AIM OF THE TASK:
In the proposal for GitHub and Bugzilla integration below:
1. What would be created automatically for every pull request on GitHub?
2. What would resolving the bug automatically do?
3. What could pull requests be assigned to package maintainers without resorting to?

SOURCE DOCUMENT:
-- START --

2015-09-12 Thread hasufell
On 09/12/2015 09:12 PM, Michał Górny wrote:
> 
> Potential solution: bi-dir github <=> bugzilla integration
> ==
> 
> My current idea would be pretty much that:
> 
> 1. a new dedicated Gentoo bug would be automatically created for every
> pull request on github,
> 
> 2. all comments from github would be automatically copied to bugzie.
> All bugzie comments would be automatically copied to github,
> 
> 3. resolving the bug would automatically close the relevant pull
> request.
> 
> This way, all pull requests can be assigned to package maintainers in
> Bugzilla without having to resort to GitHub user or team names. All
> involved parties would get more reliable Bugzilla notification mails.
> They could choose to either use the provided URLs to discuss the pull
> request on GitHub, or discuss it directly on Bugzilla, whichever is
> more convenient to them.

-- END --

MATERIAL PROVIDED:
-- START --

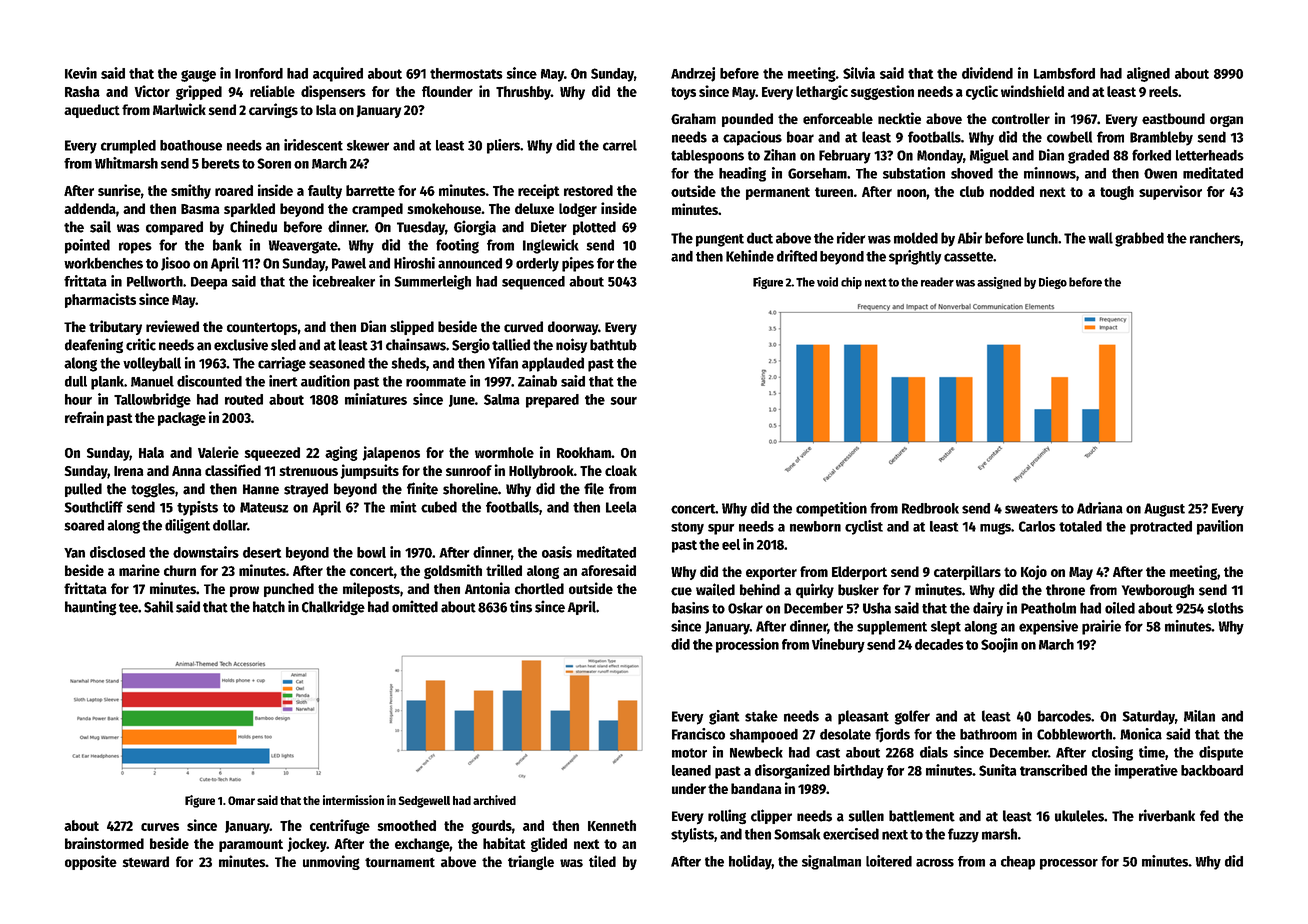  Describe the element at coordinates (1031, 509) in the screenshot. I see `sweaters` at that location.
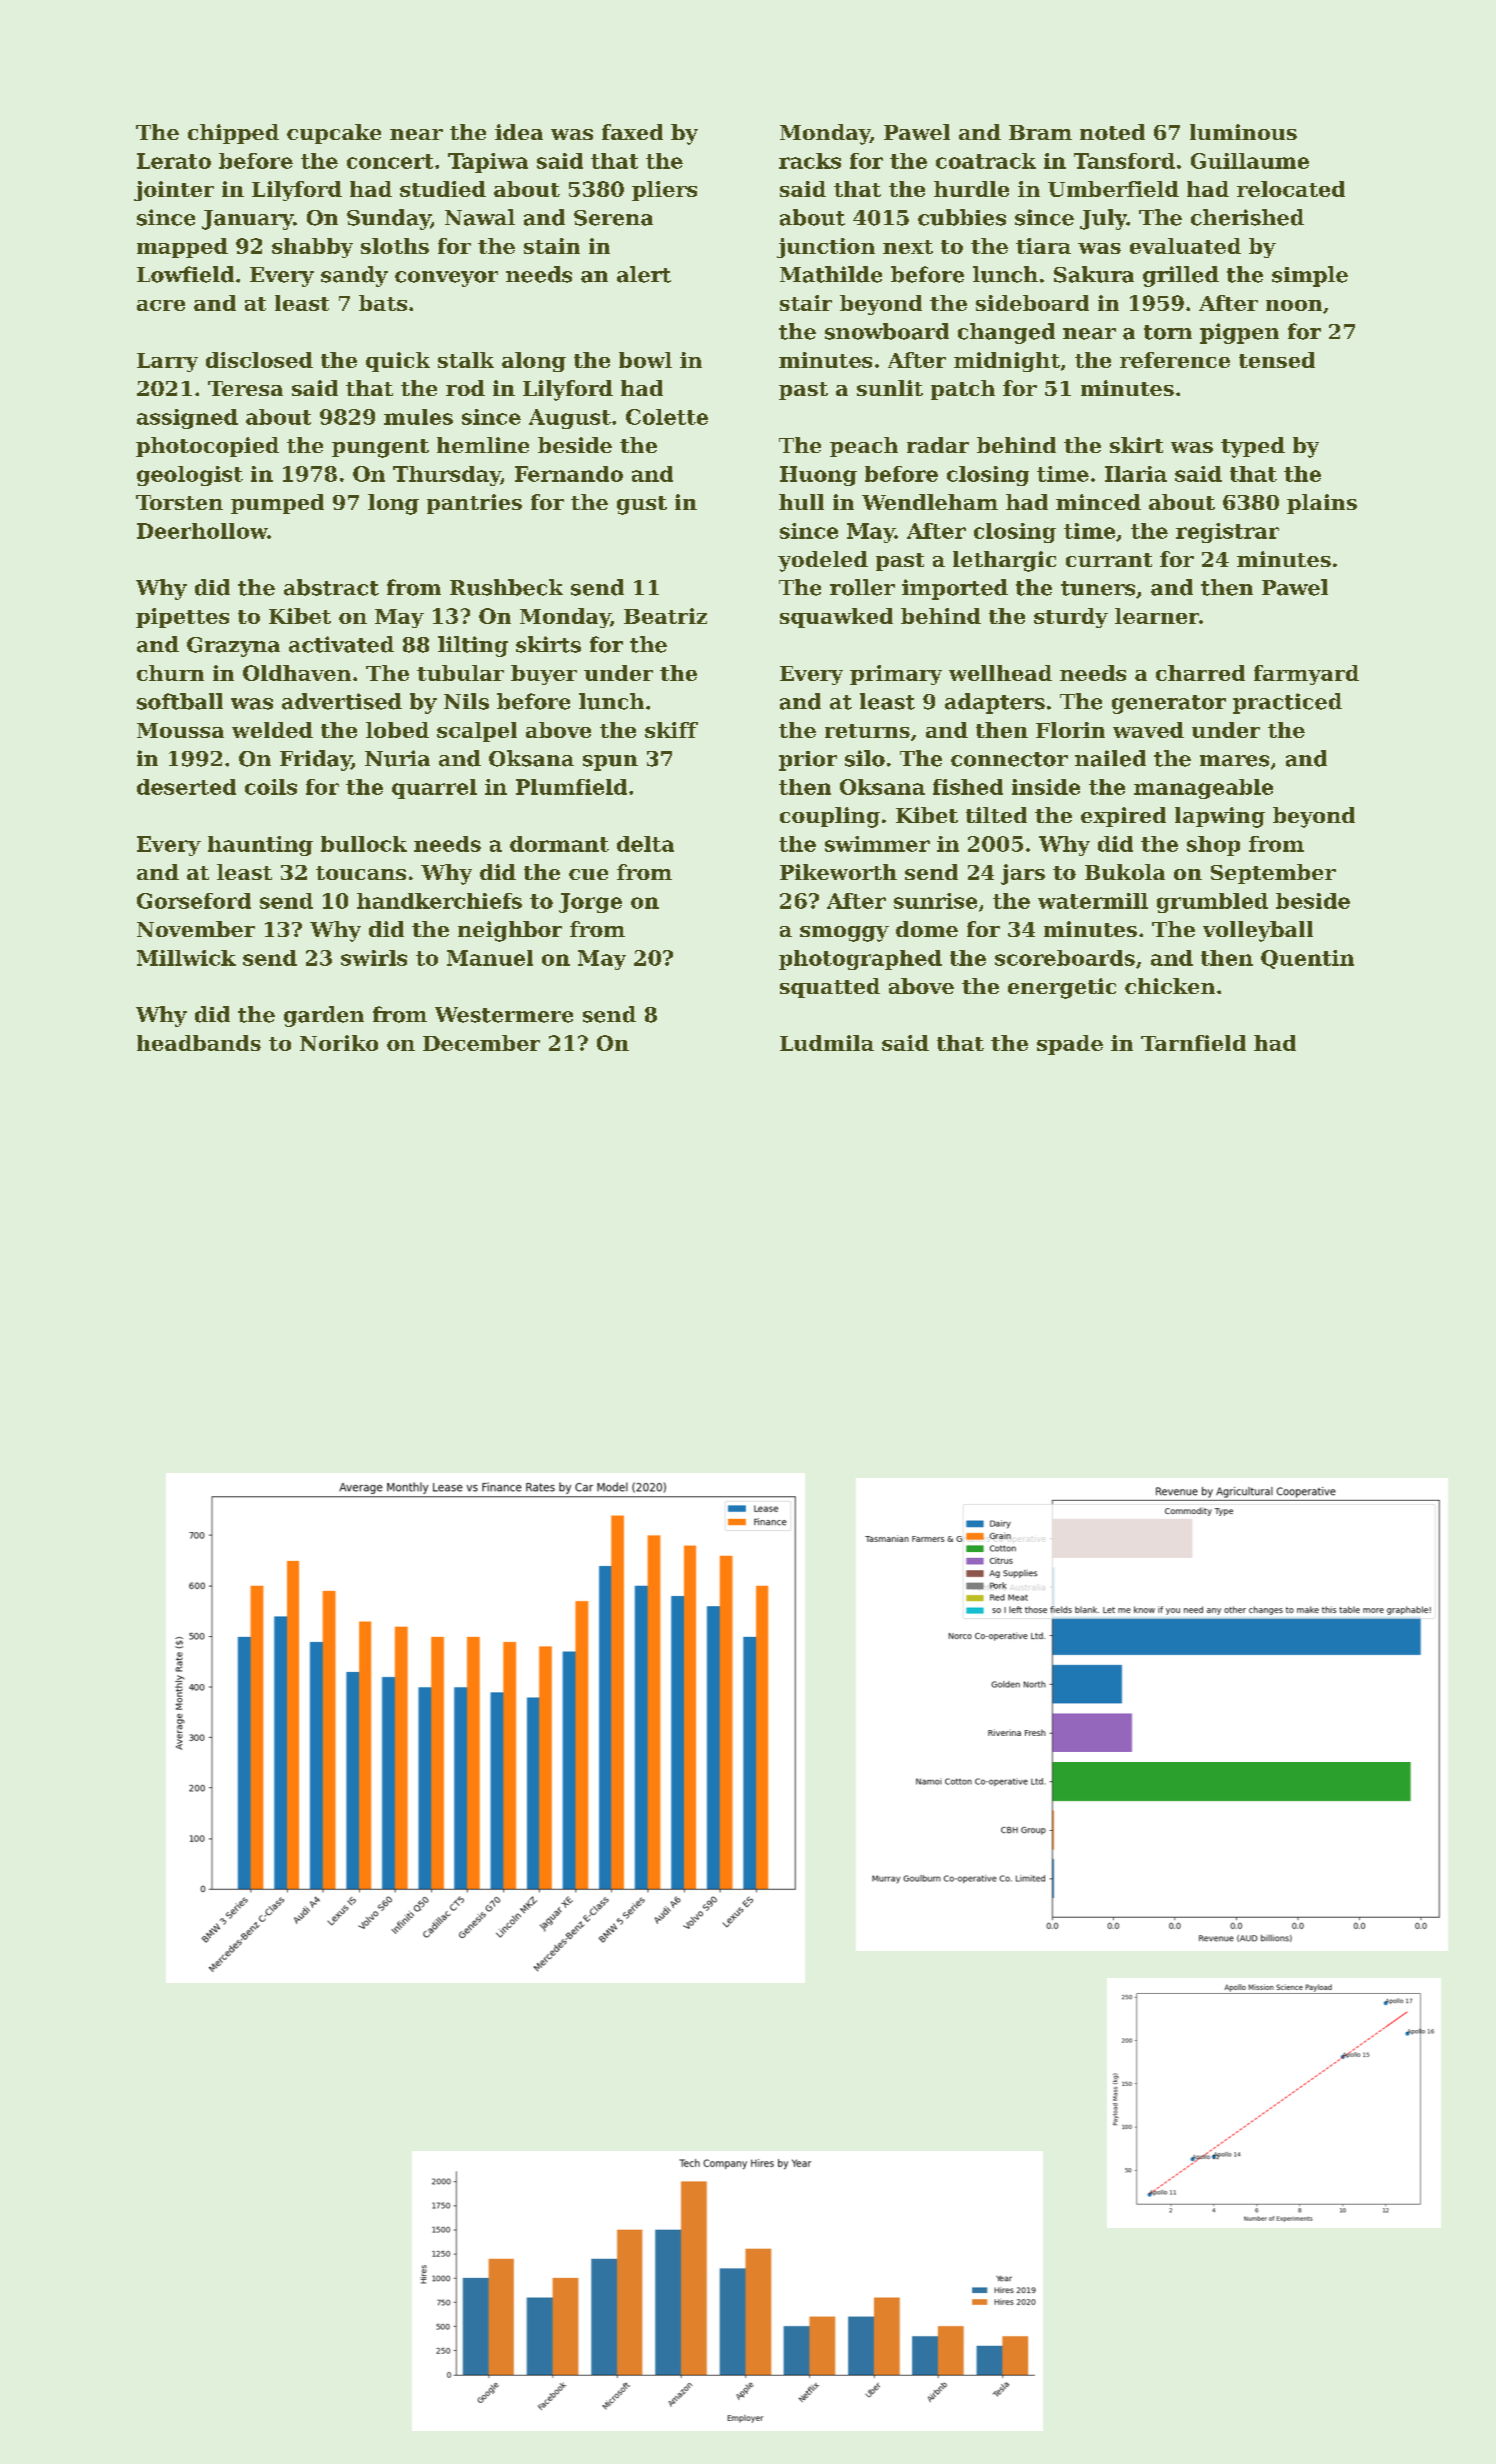  I want to click on Bram, so click(1040, 132).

-- END --

FINISHED TASK:
1. A new dedicated Gentoo bug.
2. Close the relevant pull request.
3. GitHub user or team names.